PPCH Scientific Expertise: FDA Approval: No Problemo!!
Their scientific advisory board has been there, done that and have the t shirt:
Professor John Smyth
John Smyth has for the past 25 years served as Chair of Medical Oncology in the University of Edinburgh Medical School, where his major research interest is the development and evaluation of new anti-cancer drugs. He has published over 300 papers and is Editor-in-Chief of the European Journal of Cancer. He served for several years on the UK Committee on Safety of Medicines; currently Chair's the Expert Advisory Group for Oncology & Haematology for the Commission on Human Medicines and serves on the Expert Oncology Advisory Group to the European Drug Licensing Board.

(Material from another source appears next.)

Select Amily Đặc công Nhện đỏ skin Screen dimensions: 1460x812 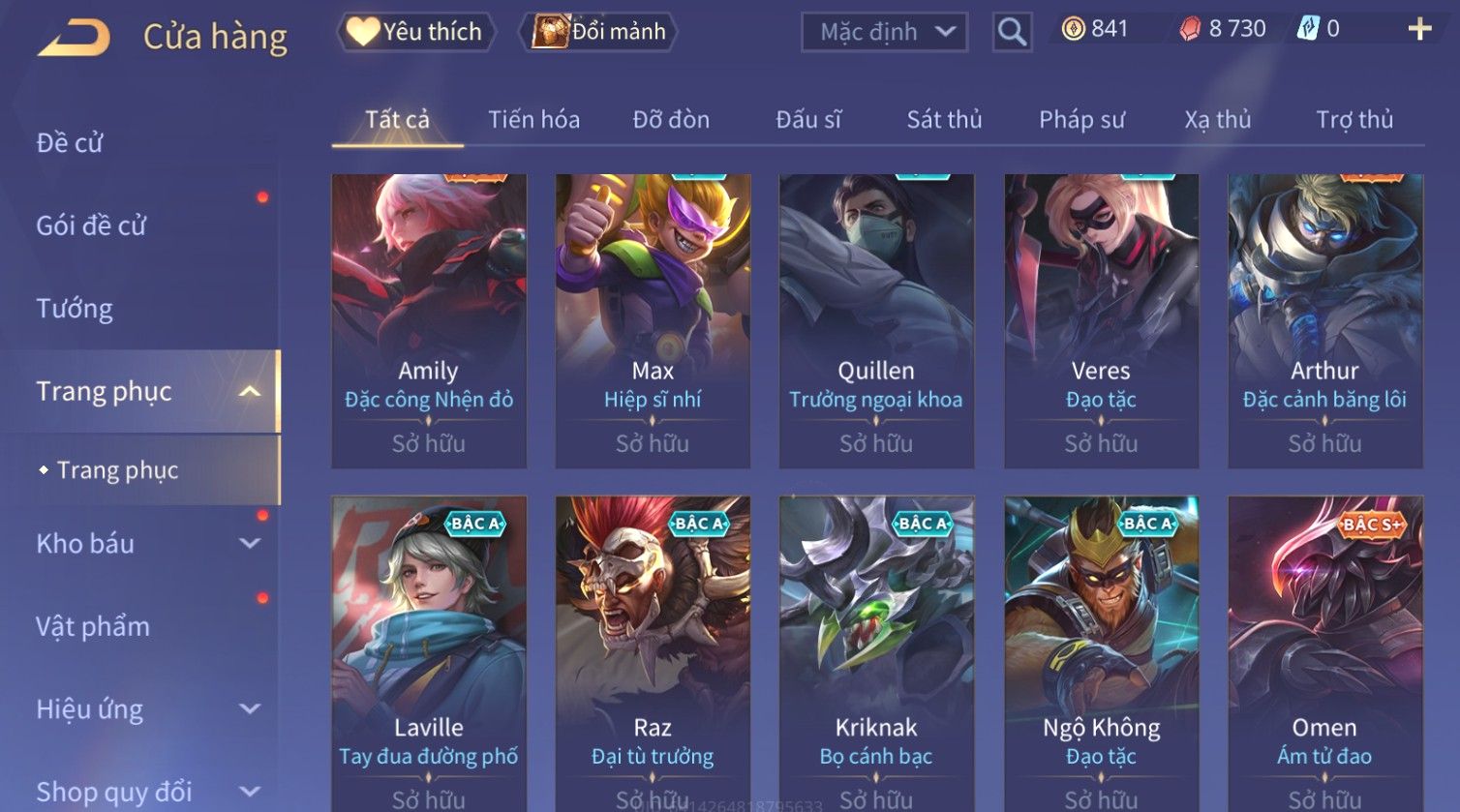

He is a fellow of the Royal College of Physicians of Edinburgh and London, and fellow of the Royal Society of Edinburgh. He is a past-president of the European Society of Medical Oncology and was from 2005 – 2007 President of the Federation of European Cancer Societies.
Professor Karrar A Khan
Professor Khan has over 35 years of experience in drug discovery, pharmaceutical development, registration and management of pharmaceutical scientists. Professor Khan has also held various product development and management positions with Abbott Laboratories and Beecham Pharmaceuticals. In these roles, he developed medicines for several therapeutic areas including antibiotics, anti depressant, anti inflammatory, anti obesity, psychosis, cardiovascular, pain, cancer, Parkinson’s disease and diabetes.
Professor Khan developed and contributed to the launch of two once a day controlled release dosage forms. His expertise ranged from development for phase 1 to phase 3- 4 and significant experience of bringing prescription and OTC products to market on a worldwide bases (contributed to the registration and launch of over 60 pharmaceutical products). He is a qualified person under the EC quality assurance directive. He now works as a pharmaceutical development consultant.
Professor Khan has authored or co-authored more than 40 scientific publications and is an inventor of several development patents. He has been an invited speaker at many national and international conferences.
Dr. Ralf Brandt
Dr. Brandt is the co-founder of vivoPharm. He is a biochemist and cell biologist with over 15 years experience in research programs of experimental oncology. Furthermore, he has immense experience in in vivo pharmacology and anti-cancer drug profiling. He received his Licence (BSc in Biochemistry and Animal Physiology) in 1986, and his PhD (in Biochemistry) in 1991 from the Martin-Luther University of Halle-Wittenberg, Germany. Dr. Brandt was employed at research positions at the National Cancer Institute in Bethesda, MD, USA and at Schering AG, Germany.
Since 1990, Dr. Brandt has been active in the field of preclinical oncology. He led the tumor Biology program at Novartis Pharma AG, Switzerland and established several transgenic mouse lines developing tumors under the control of oncogenes.
During Dr. Brandt's long career in the pharmaceutical industry he has acquired significant knowledge and expertise in leading business units and representation of services to the pre-clinical research market. Dr. Brandt is a member of the Scientific Advisory Board at Receptor Inc. in Toronto Canada.